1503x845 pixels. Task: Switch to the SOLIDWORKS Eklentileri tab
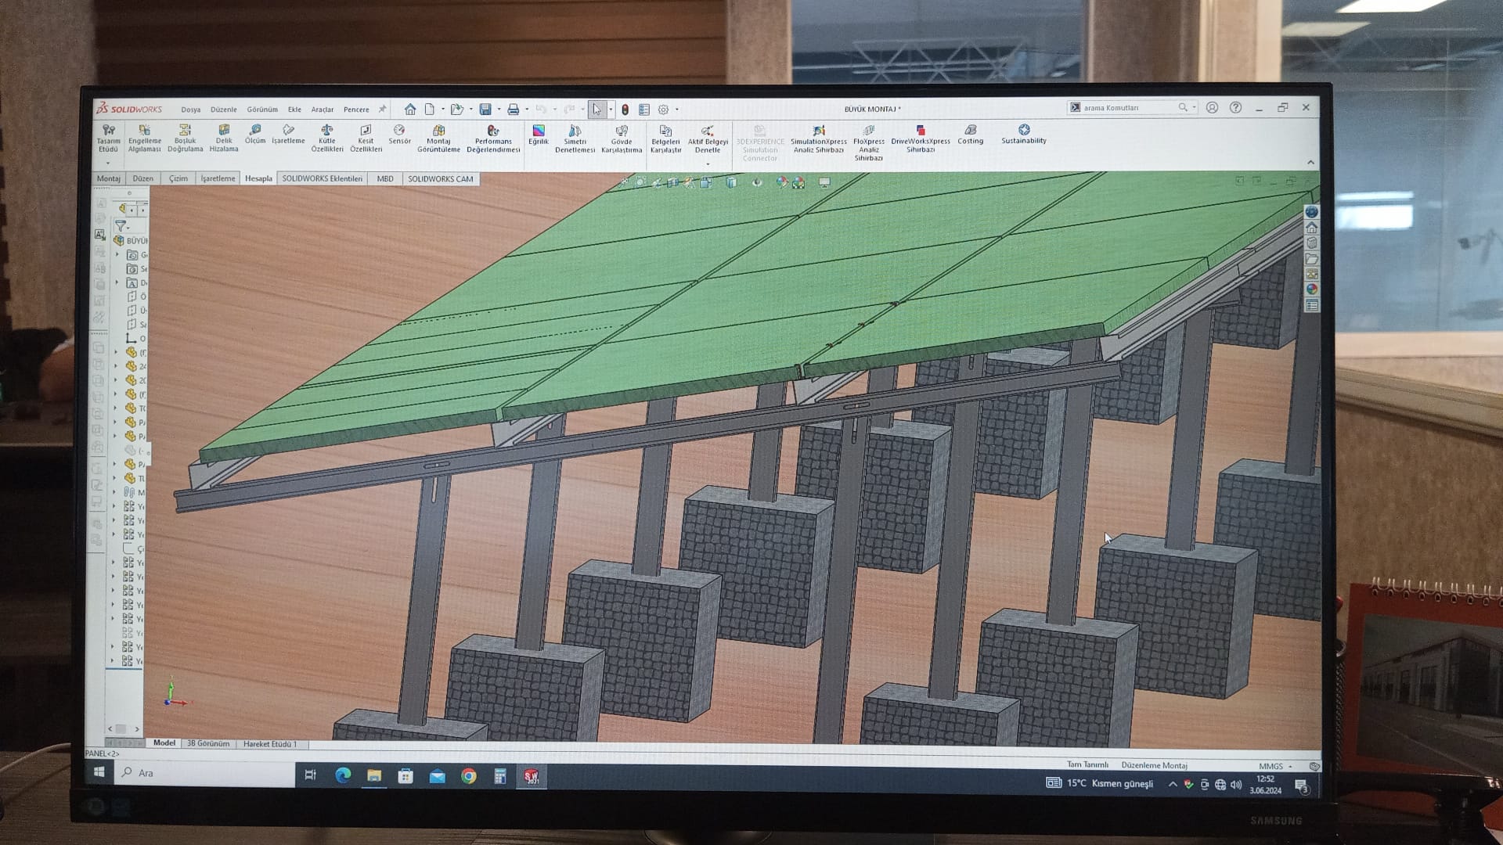pyautogui.click(x=322, y=178)
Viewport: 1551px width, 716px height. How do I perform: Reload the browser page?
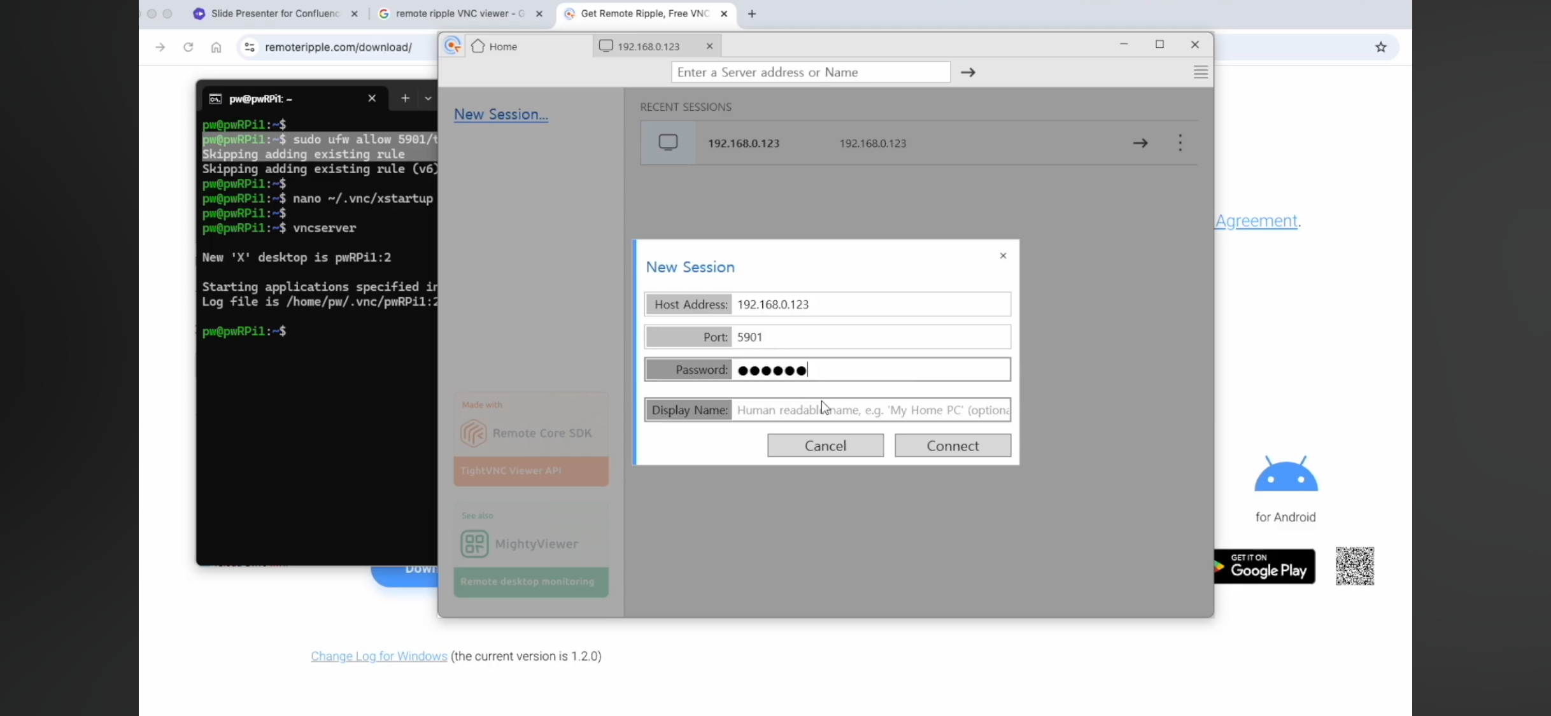click(x=188, y=47)
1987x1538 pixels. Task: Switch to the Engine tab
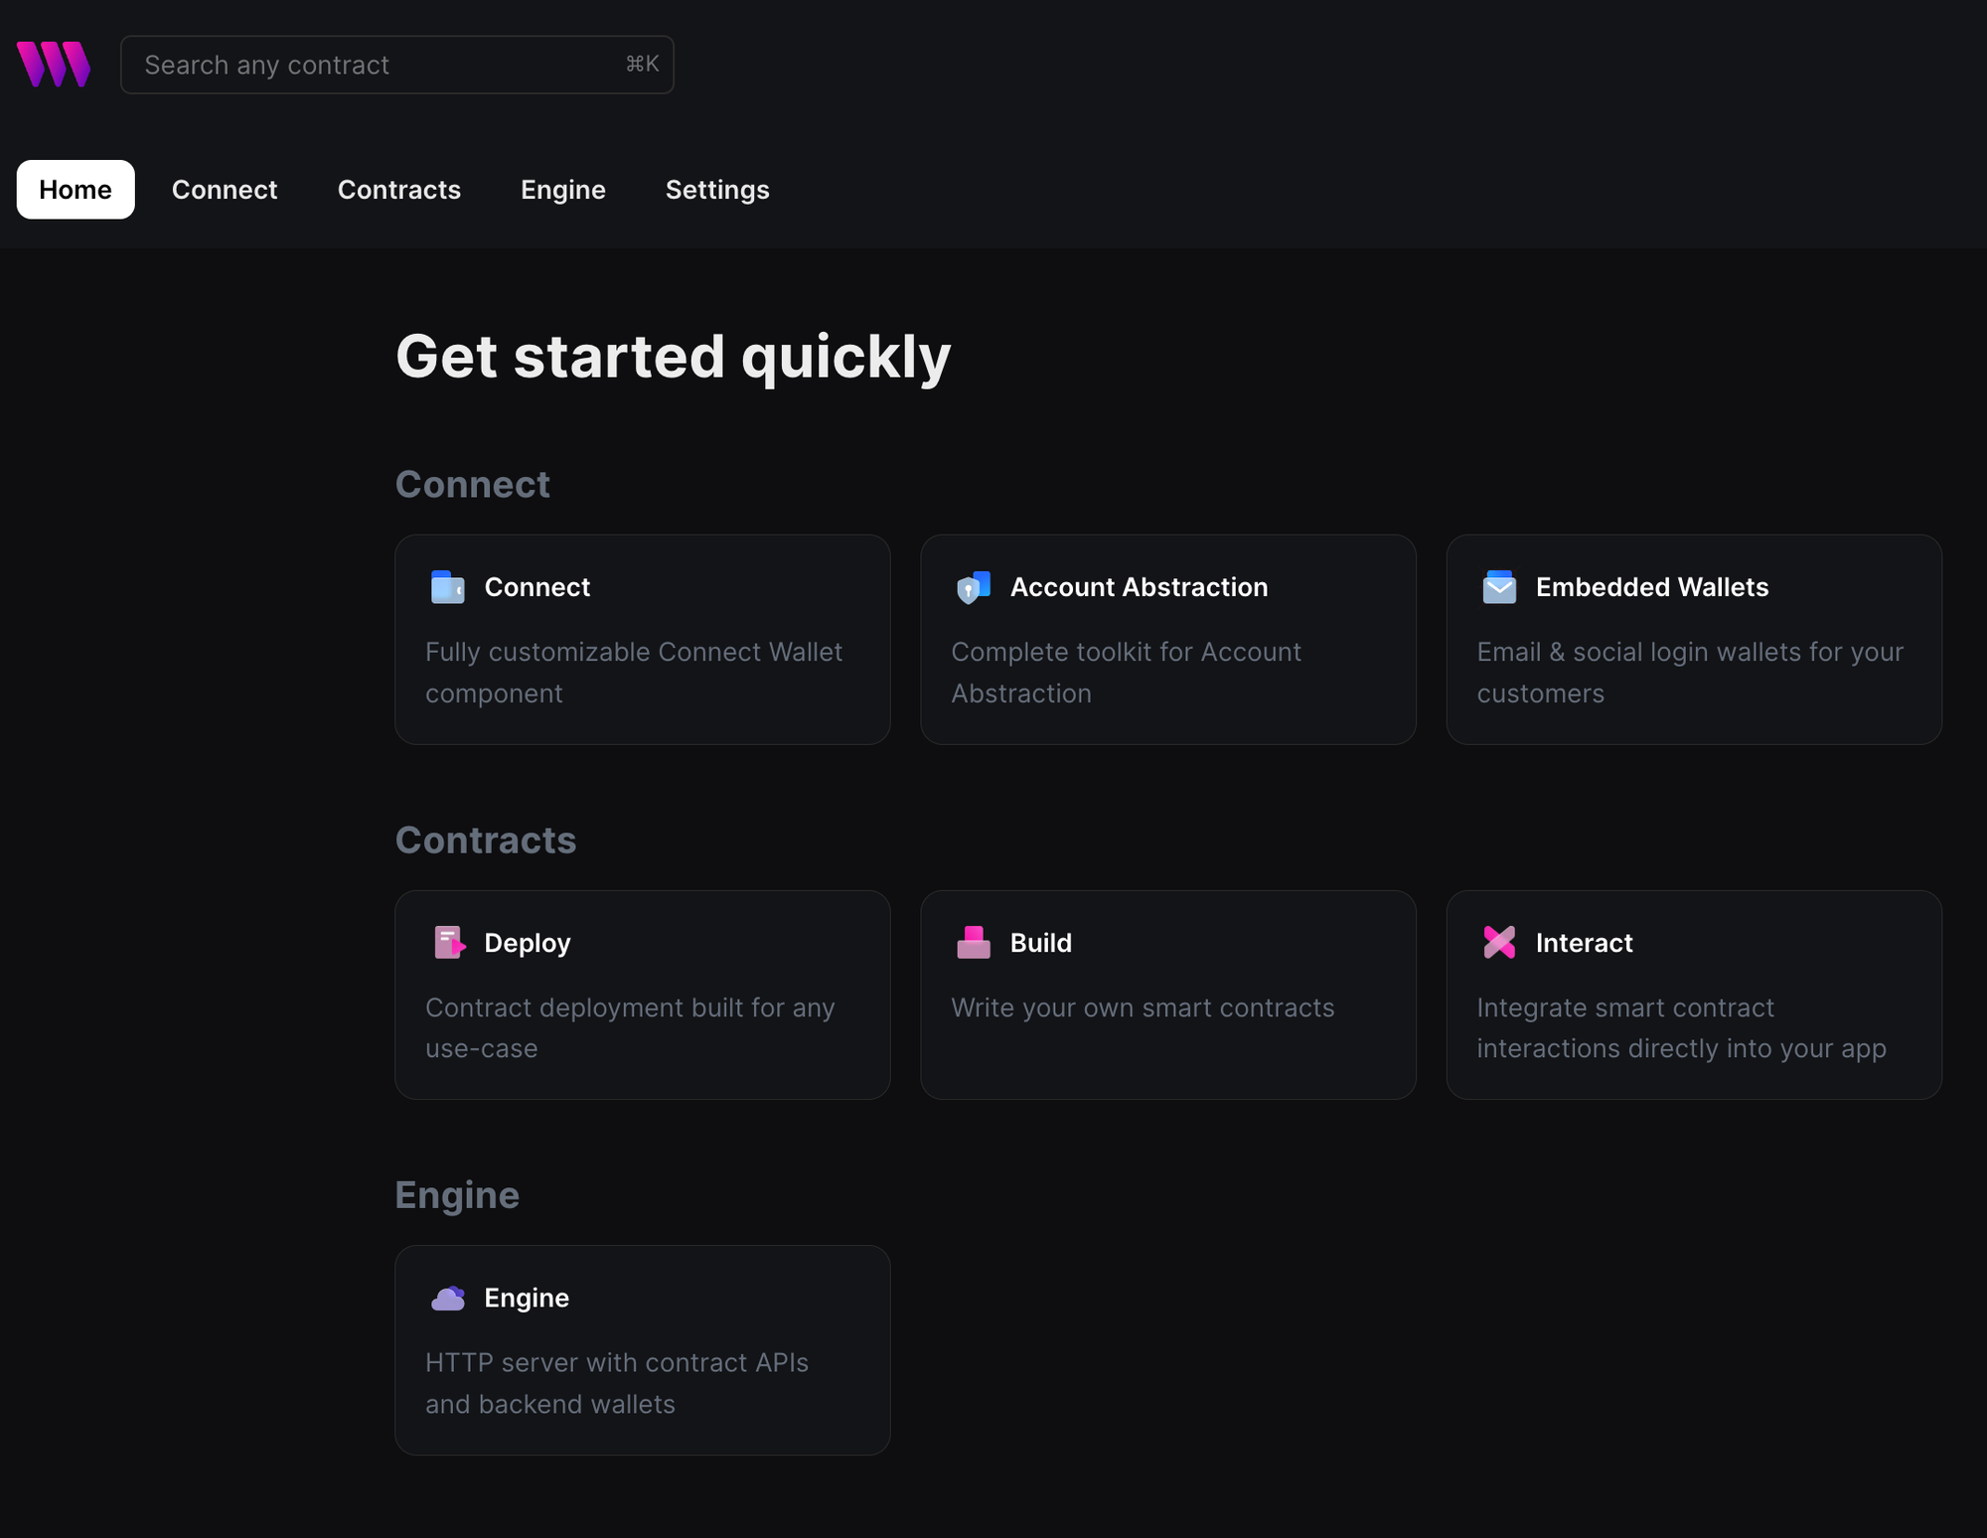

What is expected
Each record should be given again exactly, with no picture carried over.

Result below
1503x845 pixels. Task: Switch to the SOLIDWORKS Eklentileri tab
pyautogui.click(x=322, y=178)
Viewport: 1551px width, 716px height. How do I perform: Reload the browser page?
click(x=188, y=47)
1987x1538 pixels. Task: Switch to the Engine tab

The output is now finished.